### EXERCISE DESCRIPTION
Print every line of the records below verbatim, omitting the pictures.

### RECORDS SUPPLIED

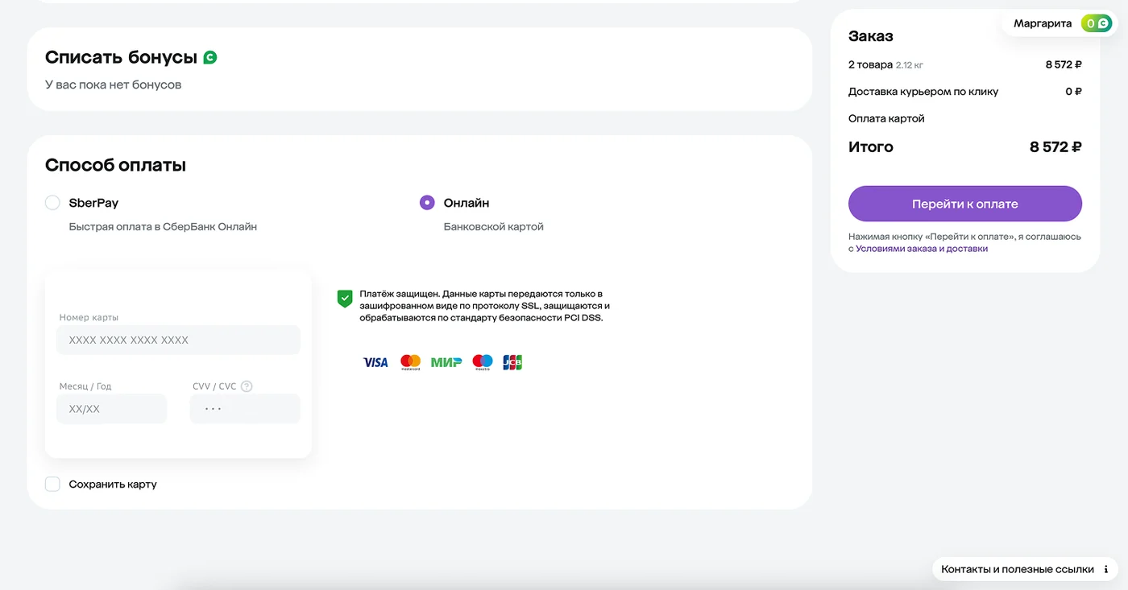Click the green payment security shield
The height and width of the screenshot is (590, 1128).
coord(345,299)
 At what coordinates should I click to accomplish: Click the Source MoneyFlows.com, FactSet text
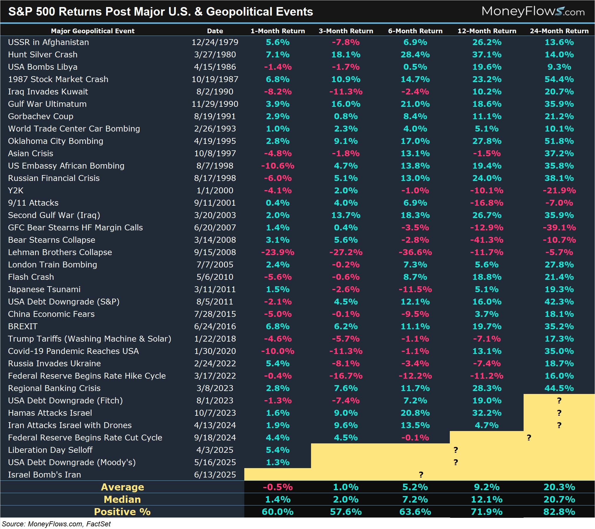click(x=56, y=524)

### OUTPUT FOR THIS TASK
Click the green payment security shield
The height and width of the screenshot is (590, 1128).
coord(345,299)
 At what coordinates should I click to accomplish: Click the Source MoneyFlows.com, FactSet text
click(x=56, y=524)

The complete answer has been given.